What this task involves >> Please retype the stretch from the line containing "You are a computer-use agent." through the line containing "click(490, 55)", and leave the pictures out of your answer.

Data for the task >>
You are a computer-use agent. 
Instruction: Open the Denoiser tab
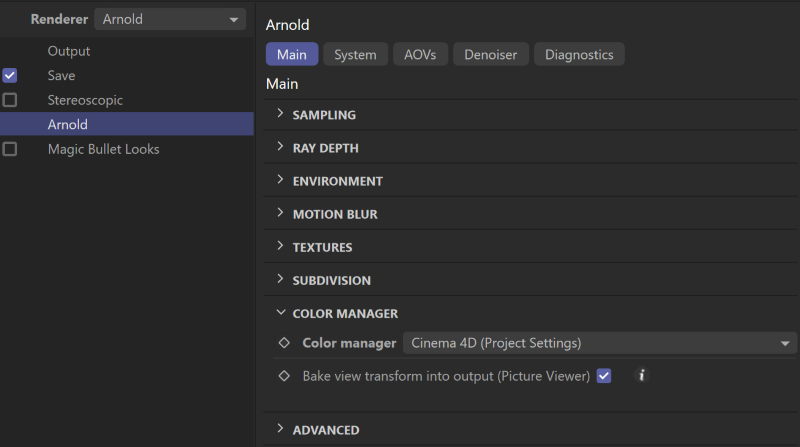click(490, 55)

* * *

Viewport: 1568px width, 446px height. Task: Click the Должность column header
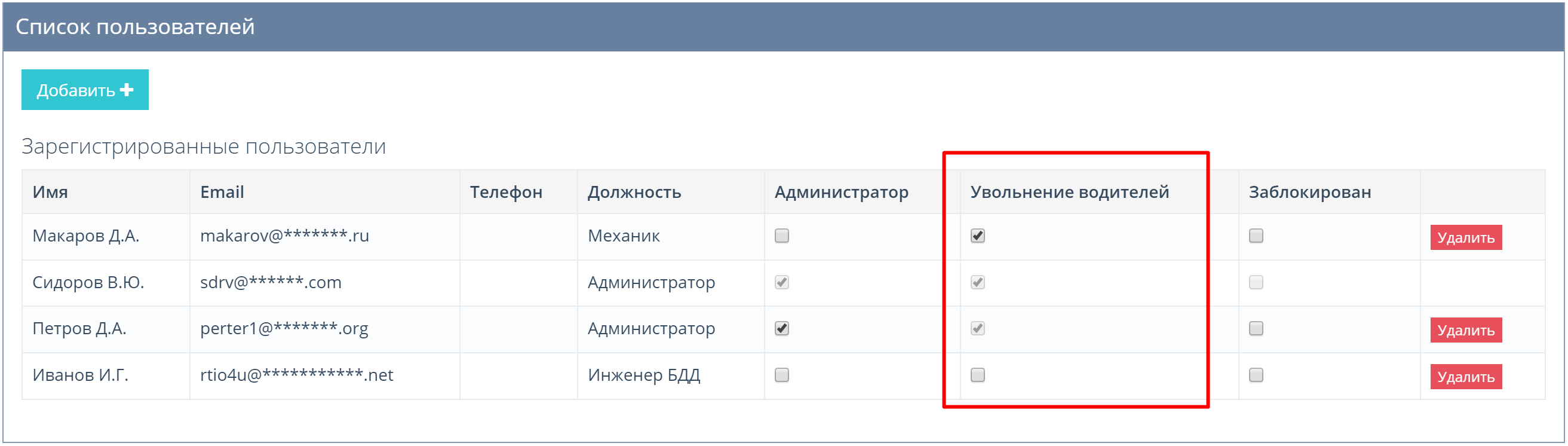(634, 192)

Completed task >>
You are a computer-use agent. 
Instruction: Open the Denoiser tab
click(490, 55)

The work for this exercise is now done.